• **Written exercise**
Could you rewrite the records below with every "Task" renamed to "Instruction" and nothing else changed? Leave out the pictures.

=== Data supplied ===

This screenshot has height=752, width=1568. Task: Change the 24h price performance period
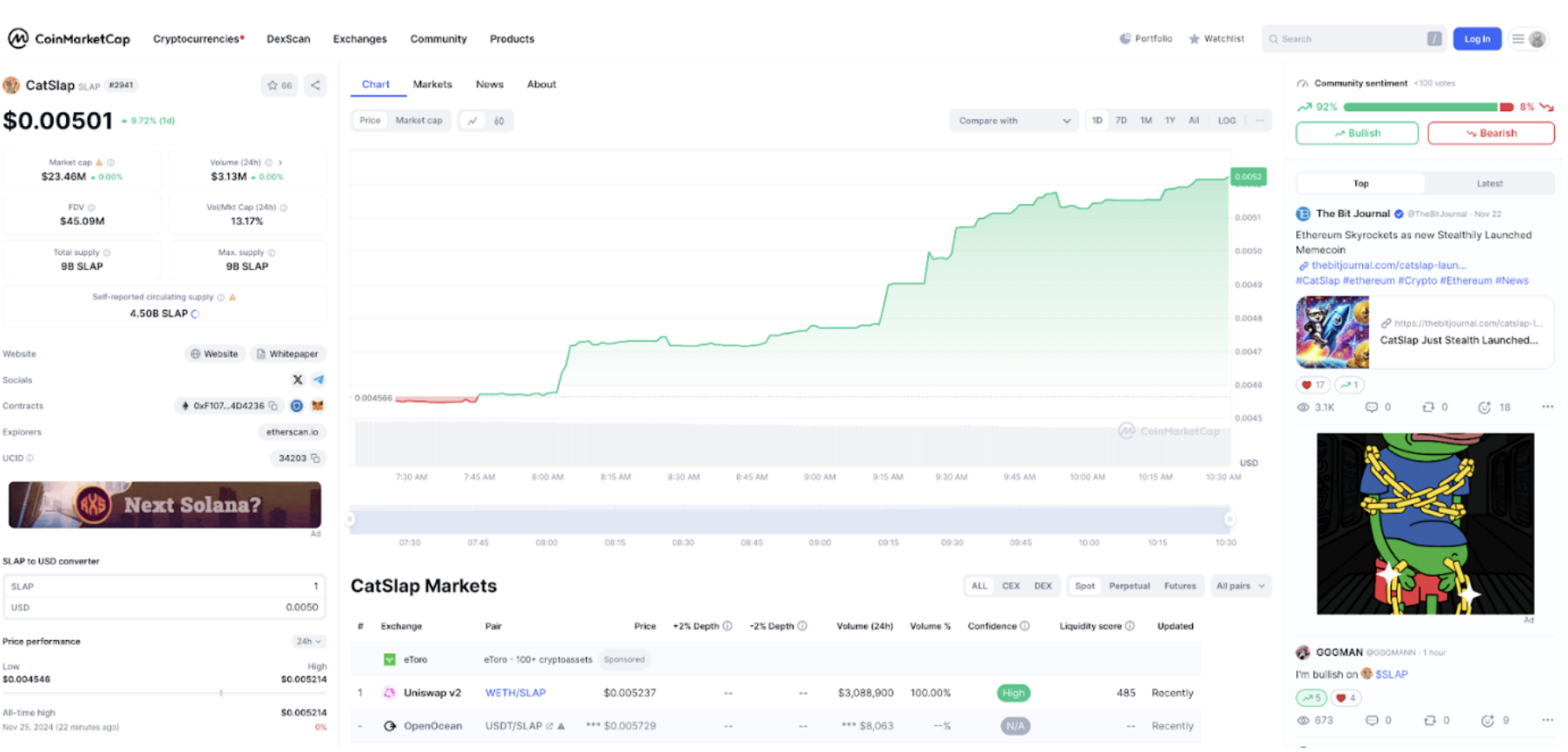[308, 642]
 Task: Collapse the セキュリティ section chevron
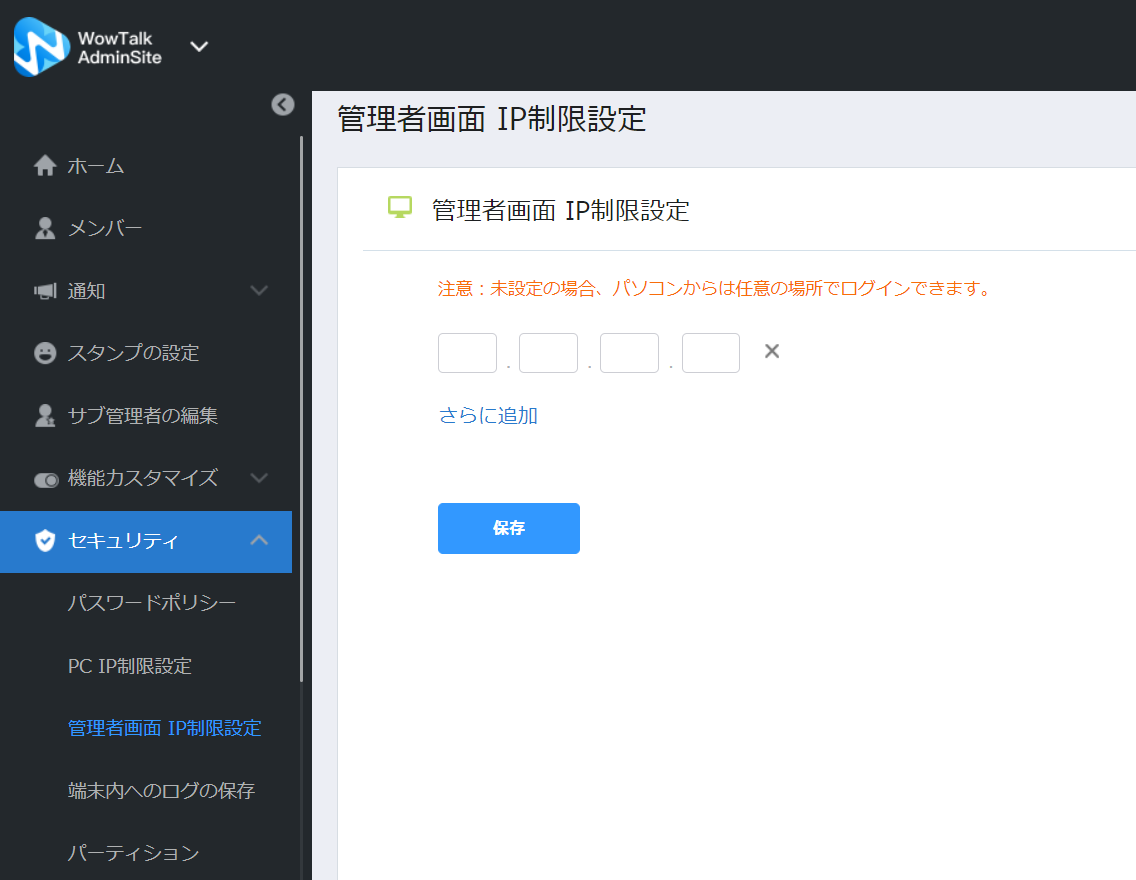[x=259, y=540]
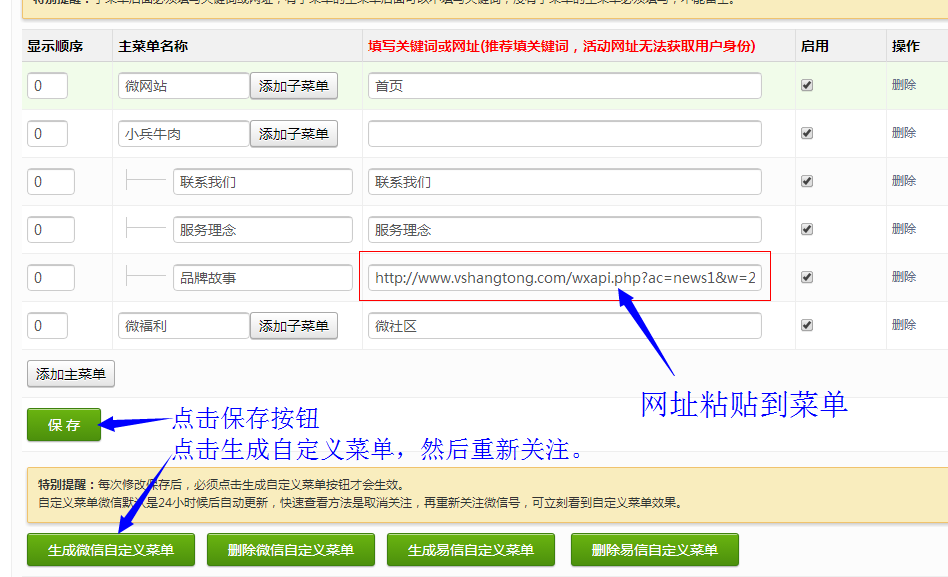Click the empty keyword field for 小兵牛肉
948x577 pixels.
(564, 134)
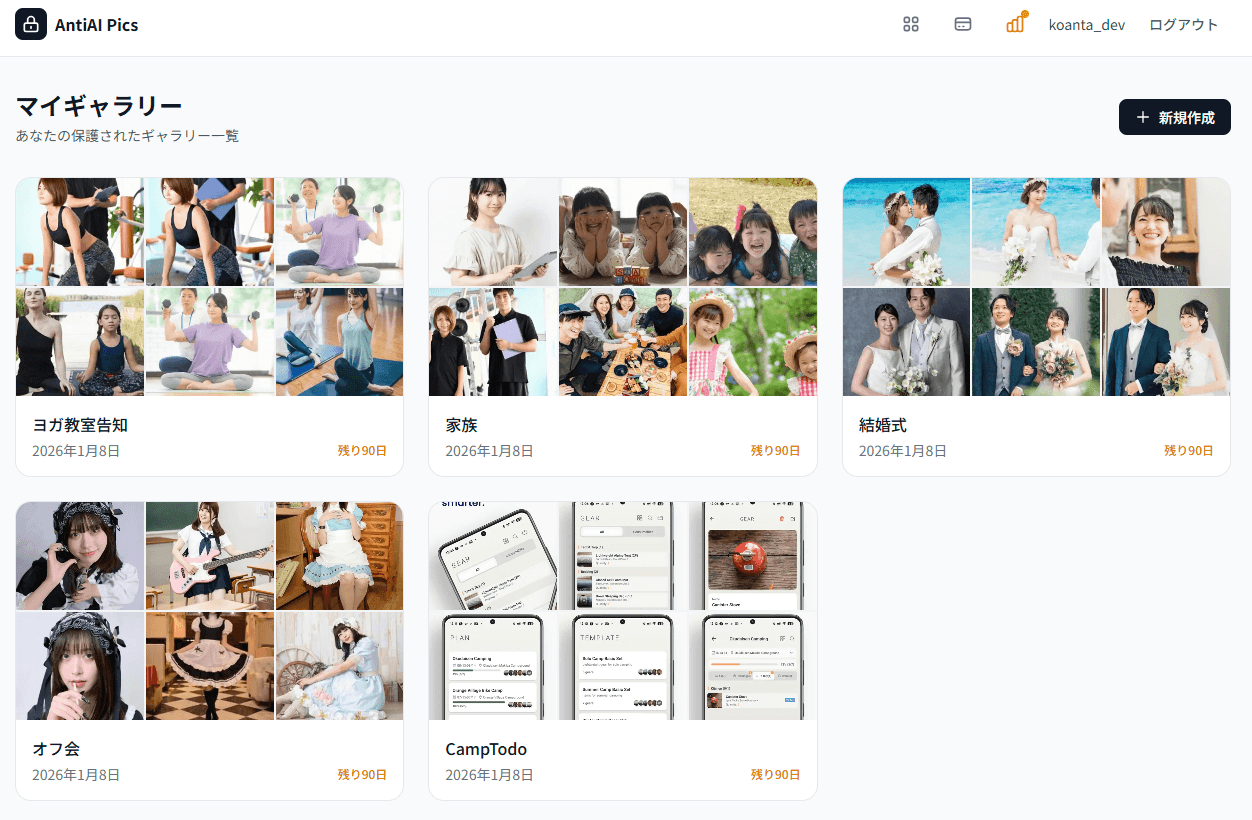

===

• **Right answer**
This screenshot has height=752, width=1568. Instruction: Change the 24h price performance period
[308, 642]
 Instruction: Collapse the セキュリティ section chevron
[x=259, y=540]
Click the empty keyword field for 小兵牛肉
948x577 pixels.
(564, 134)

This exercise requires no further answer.